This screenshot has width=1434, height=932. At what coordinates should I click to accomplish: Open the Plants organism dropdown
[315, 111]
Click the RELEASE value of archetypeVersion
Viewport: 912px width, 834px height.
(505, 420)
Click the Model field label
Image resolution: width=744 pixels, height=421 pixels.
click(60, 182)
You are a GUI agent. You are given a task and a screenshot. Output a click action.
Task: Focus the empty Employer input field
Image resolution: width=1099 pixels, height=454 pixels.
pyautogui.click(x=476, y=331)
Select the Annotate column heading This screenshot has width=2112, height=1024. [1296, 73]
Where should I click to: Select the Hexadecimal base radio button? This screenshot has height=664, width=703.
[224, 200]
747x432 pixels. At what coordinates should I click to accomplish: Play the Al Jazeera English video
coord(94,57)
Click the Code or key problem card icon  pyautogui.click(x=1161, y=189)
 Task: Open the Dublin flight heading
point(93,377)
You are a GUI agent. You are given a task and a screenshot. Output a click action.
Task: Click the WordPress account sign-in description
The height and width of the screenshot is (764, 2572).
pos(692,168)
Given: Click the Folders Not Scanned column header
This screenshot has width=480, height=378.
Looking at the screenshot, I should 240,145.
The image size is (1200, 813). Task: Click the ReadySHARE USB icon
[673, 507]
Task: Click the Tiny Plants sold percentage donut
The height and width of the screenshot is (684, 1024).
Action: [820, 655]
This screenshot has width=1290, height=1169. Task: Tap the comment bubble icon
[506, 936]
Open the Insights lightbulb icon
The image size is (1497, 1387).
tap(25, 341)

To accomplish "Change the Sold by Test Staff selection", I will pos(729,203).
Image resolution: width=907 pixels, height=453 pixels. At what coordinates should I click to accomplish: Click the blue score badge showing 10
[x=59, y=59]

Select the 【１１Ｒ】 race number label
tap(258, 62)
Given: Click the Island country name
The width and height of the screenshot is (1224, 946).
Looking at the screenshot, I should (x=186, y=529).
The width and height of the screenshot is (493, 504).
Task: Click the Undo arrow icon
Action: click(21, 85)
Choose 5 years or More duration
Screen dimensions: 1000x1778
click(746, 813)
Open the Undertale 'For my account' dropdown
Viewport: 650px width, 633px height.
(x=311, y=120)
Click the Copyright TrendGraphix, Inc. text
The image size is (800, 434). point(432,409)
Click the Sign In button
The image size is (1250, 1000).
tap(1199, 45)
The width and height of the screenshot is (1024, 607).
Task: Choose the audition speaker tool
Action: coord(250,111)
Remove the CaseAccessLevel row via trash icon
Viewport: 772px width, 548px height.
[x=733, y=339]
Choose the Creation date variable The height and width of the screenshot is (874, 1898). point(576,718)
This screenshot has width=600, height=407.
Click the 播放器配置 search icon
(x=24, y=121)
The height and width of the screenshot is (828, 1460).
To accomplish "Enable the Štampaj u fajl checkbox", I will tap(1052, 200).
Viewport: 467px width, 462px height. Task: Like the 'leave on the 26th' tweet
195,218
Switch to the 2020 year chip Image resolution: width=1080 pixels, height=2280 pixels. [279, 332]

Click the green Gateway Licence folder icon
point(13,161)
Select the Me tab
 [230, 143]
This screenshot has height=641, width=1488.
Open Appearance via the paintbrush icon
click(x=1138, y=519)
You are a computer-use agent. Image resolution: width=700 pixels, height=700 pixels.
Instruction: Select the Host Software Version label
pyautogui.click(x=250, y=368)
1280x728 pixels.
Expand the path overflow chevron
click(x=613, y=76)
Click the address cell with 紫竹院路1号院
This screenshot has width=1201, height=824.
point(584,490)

*Task details*
Check each line of the records above for the word "will", then give the number of lines that have it, with no other words.

*Result*
2